__TO-DO LIST__.
**1.** In the entries below, copy word for word every line starting with the line containing "High Precision Fluid Dispensers (245, 1850)" and going on through the line containing "Help with reading books (107, 692)", both included, and leave the pictures out.
**2.** Write a continuation of the summary of the article on American Sign Language animation research and outreach, picking up after its final sentence.

__PASSAGE TO READ__.
"""

Matt Huenerfauth · 2010 · SIGACCESS Accessibility and Computing, Issue 97 · doi:10.1145/1873532.1873534

Summary

This SIGACCESS newsletter article describes the educational-outreach component of a five-year NSF CAREER Award (#0746556) research project at the Linguistic and Assistive Technologies Laboratory (LATLab) at Queens College, CUNY. The scientific goal of the project is to advance the state of the art in animations of American Sign Language (ASL) by recording native signers with motion-capture gloves, body suits, cameras, and eye-gaze trackers; annotating the resulting corpus for linguistic phenomena; and using machine learning to build models that can drive a virtual signing character. Such technology matters because roughly half a million deaf people in the U.S. use ASL as a primary language, and the majority of deaf U.S. high school graduates read English at or below a fourth-grade level, making text-based web and software content inaccessible. The author describes how the project intentionally integrates deaf high school and undergraduate students as paid research participants each summer. Two to three deaf high school juniors or sophomores from greater New York City deaf and mainstream programs spend three months at the lab, and a visiting Gallaudet undergraduate was hosted through an NSF REU supplement. A deaf native-ASL research assistant — a former science teacher — coordinates recruitment and co-supervises the students, creating an ASL-immersive laboratory environment. The article is written as a practical guide for other SIGACCESS researchers considering similar outreach.

"""

__SUPPLIED RECORDS__.

"""

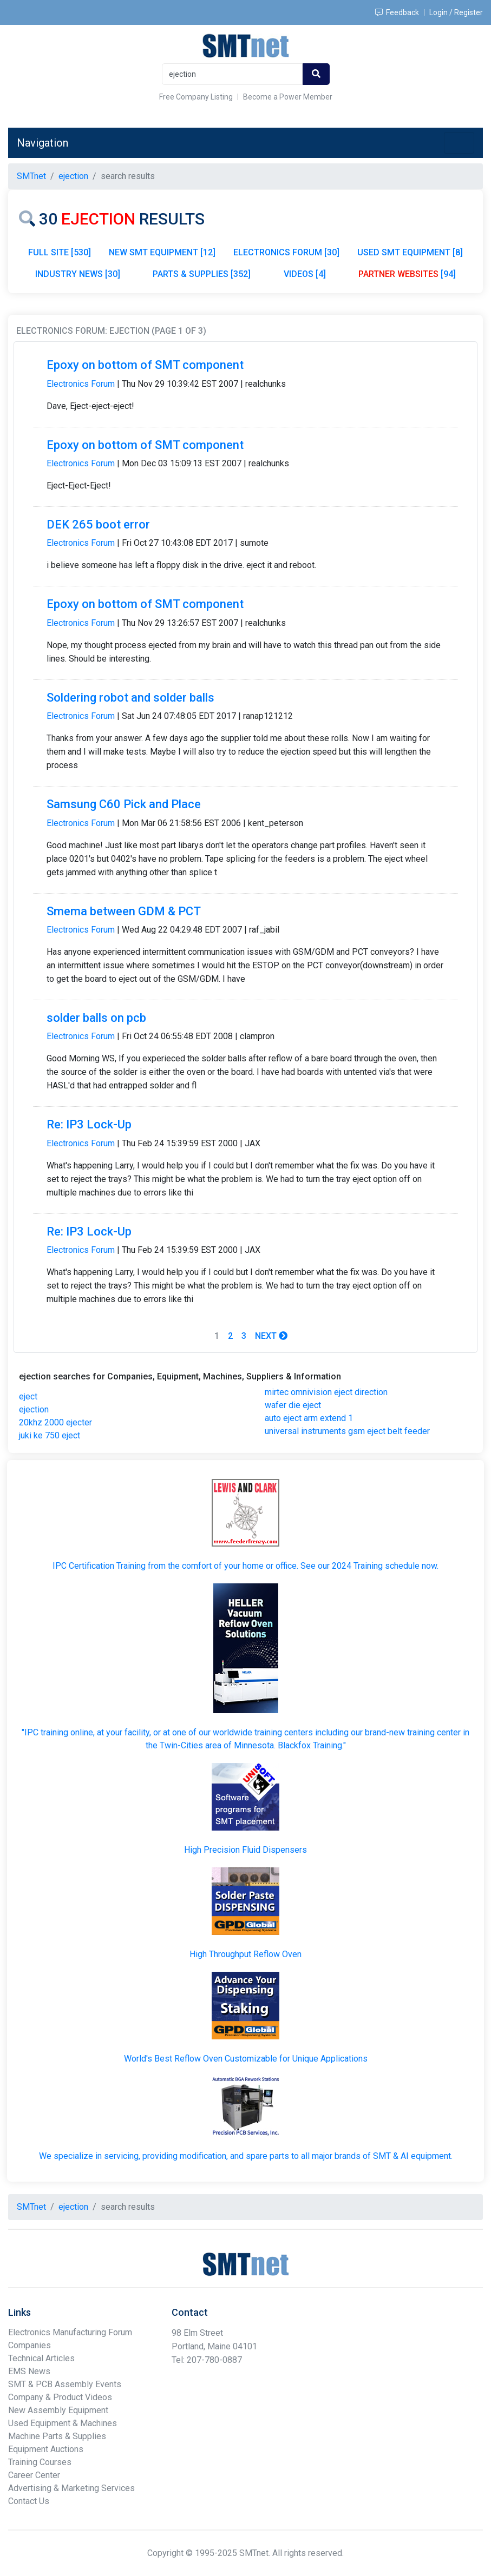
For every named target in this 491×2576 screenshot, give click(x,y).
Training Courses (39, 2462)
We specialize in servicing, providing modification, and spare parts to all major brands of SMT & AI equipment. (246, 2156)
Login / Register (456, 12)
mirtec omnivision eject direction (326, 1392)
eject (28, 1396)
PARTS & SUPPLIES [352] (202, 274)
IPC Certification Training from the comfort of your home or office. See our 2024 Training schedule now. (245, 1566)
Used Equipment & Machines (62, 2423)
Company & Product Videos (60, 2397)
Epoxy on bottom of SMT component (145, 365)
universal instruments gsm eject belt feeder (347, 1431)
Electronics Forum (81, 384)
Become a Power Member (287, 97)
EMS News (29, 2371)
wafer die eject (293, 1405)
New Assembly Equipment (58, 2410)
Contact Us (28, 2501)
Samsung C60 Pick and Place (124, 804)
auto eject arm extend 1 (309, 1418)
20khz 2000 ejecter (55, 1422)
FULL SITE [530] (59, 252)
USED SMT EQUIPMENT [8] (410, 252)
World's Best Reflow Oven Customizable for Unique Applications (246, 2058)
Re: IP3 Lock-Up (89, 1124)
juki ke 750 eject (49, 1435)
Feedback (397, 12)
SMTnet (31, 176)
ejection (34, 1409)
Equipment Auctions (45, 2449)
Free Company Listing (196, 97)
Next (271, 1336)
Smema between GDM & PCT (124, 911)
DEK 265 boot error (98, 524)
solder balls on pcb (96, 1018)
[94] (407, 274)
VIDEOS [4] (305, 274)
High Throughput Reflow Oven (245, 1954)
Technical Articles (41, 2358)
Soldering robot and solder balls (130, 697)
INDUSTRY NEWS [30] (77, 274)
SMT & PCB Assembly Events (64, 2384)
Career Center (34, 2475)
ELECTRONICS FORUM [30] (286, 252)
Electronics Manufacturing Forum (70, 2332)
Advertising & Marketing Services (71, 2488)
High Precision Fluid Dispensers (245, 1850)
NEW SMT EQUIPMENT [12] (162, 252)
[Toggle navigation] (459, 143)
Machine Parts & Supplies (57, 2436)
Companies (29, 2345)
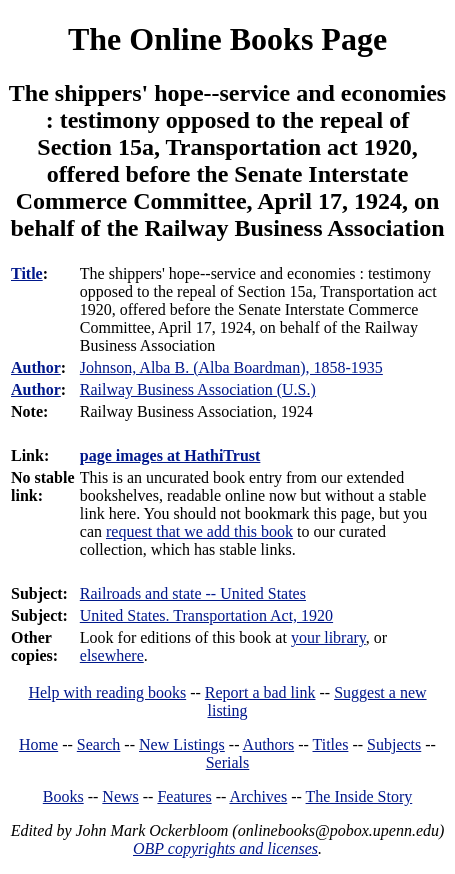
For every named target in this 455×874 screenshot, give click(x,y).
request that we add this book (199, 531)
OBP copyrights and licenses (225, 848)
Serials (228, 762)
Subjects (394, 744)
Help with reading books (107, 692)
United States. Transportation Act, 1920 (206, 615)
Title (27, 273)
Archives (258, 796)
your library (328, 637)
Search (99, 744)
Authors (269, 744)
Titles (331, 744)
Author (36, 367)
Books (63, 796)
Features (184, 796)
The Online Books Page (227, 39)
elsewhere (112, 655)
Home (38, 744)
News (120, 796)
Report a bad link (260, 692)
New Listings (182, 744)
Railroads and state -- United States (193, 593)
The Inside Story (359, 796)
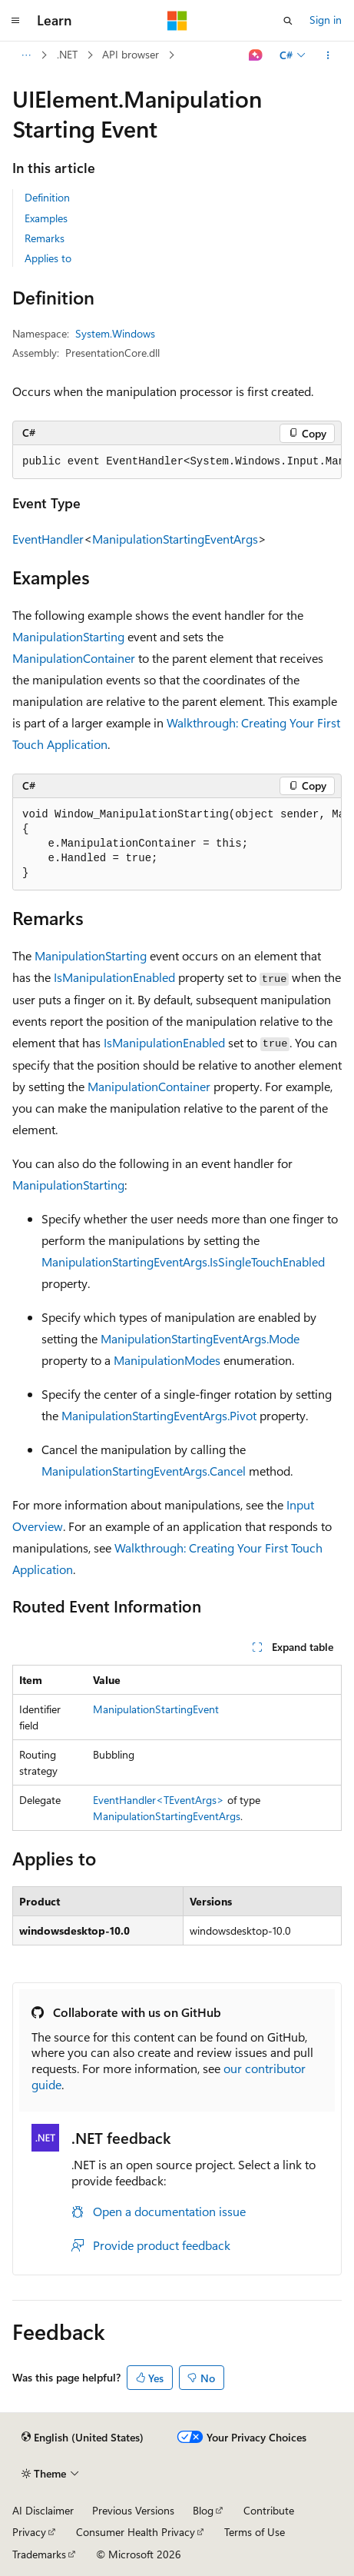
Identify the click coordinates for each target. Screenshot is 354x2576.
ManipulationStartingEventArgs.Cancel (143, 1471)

"""
"""

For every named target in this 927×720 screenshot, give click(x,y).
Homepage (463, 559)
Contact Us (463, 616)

"""
"""

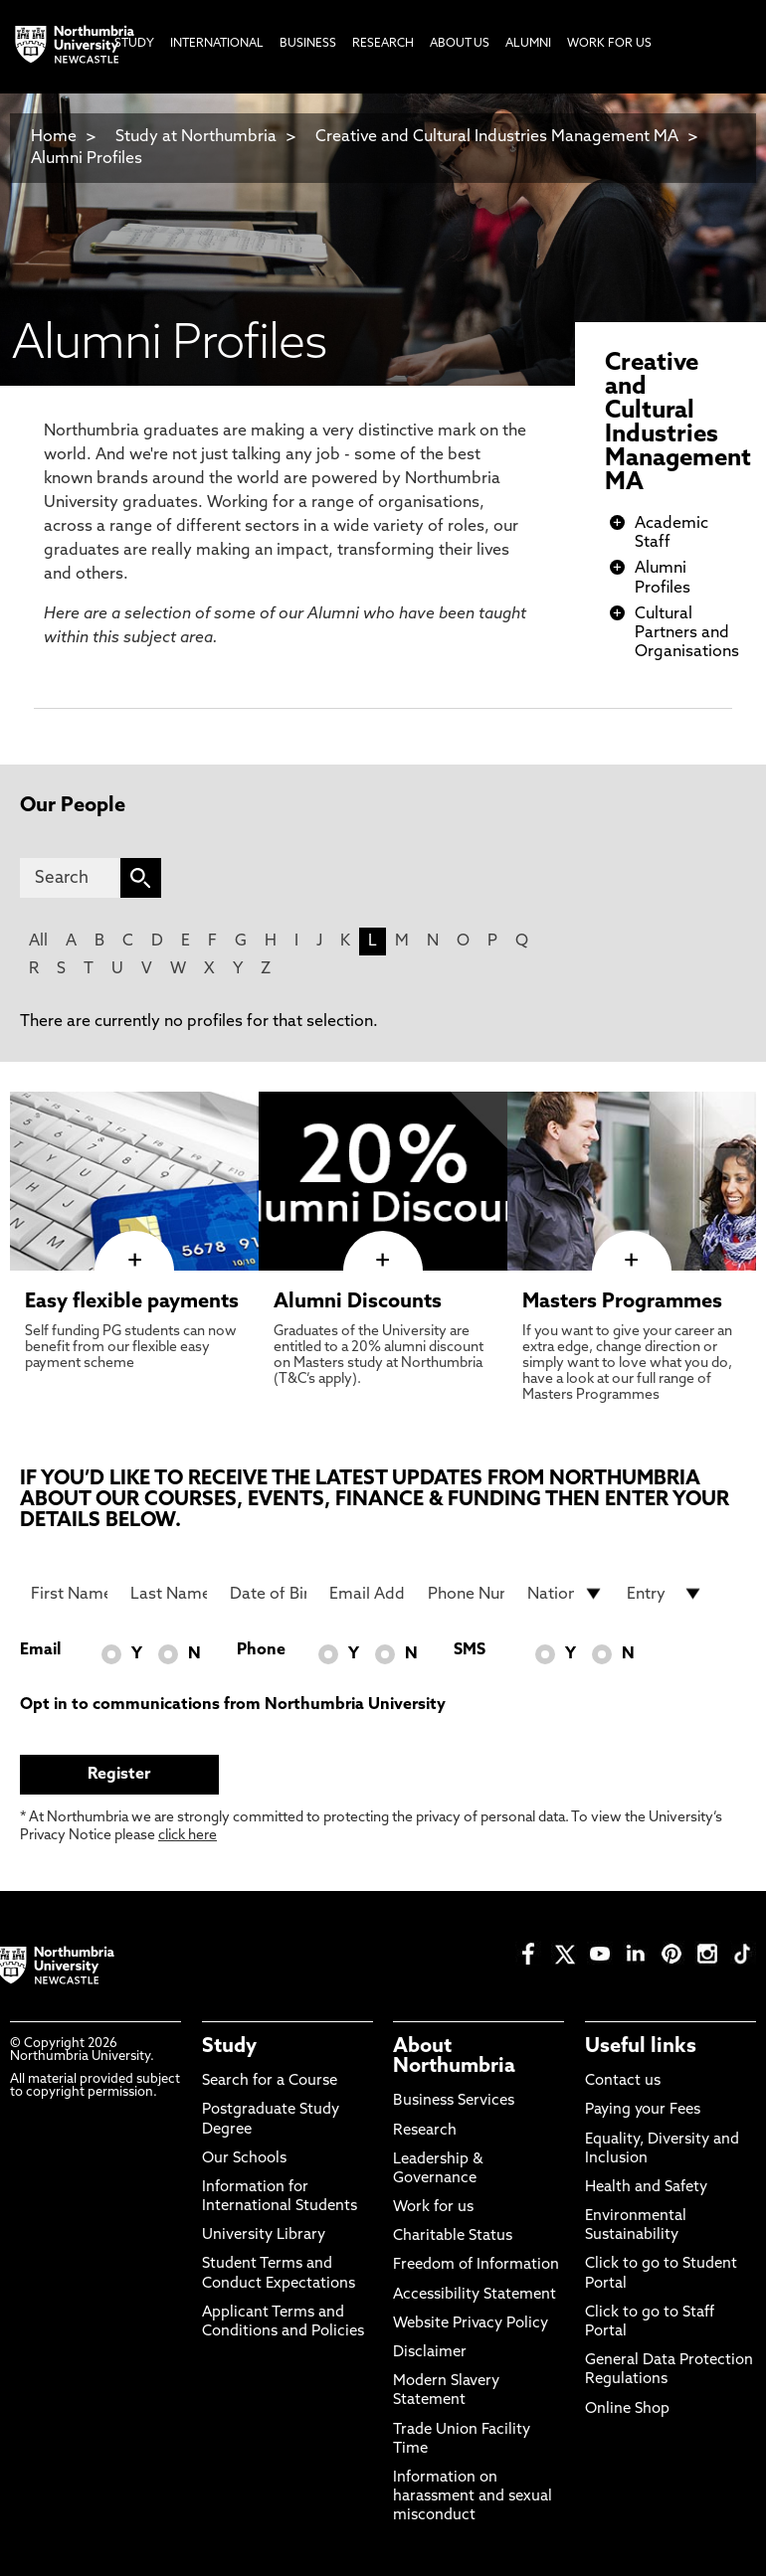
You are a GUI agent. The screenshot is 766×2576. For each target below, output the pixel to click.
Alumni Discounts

"""

__REPLIES__.
**1.**
High Precision Fluid Dispensers (245, 1850)
NEW SMT EQUIPMENT [12] (162, 252)
[Toggle navigation] (459, 143)
Machine Parts & Supplies (57, 2436)
Companies (29, 2345)
For every named target in this 455×874 screenshot, give click(x,y).
request that we add this book (199, 531)
OBP copyrights and licenses (225, 848)
Serials (228, 762)
Subjects (394, 744)
Help with reading books (107, 692)

**2.**
Key findings

The summer program is built around research tasks where native-ASL fluency is an actual expert skill rather than a side attribute: students annotate motion-capture recordings, script signs in 3D animation software, participate in evaluation sessions with community ASL signers, and tour motion-capture hardware used in film and games. A 'tiered mentoring' structure pairs the high school students with the visiting Gallaudet undergraduate, who arrives two weeks early, helps plan activities, and leads weekly annotation-arbitration meetings. End-of-summer evaluation used a modified SURE II instrument; three of four respondents were 'very satisfied,' and self-reported learning scored 5.0/5 on understanding the research process, laboratory techniques, and interpretation of results, with most other items above 4.0. Both high-school juniors who participated in summer 2009 intended to enroll in college the following fall. Students reported learning about the linguistics of their own language and about careers in computing; they also asked for more direct hands-on use of the motion-capture equipment. The author explicitly flags the tiny sample size as a caveat. Contextually, the CEOSE 2004 report cited in the paper documents that students with disabilities pursue science careers at below-average rates.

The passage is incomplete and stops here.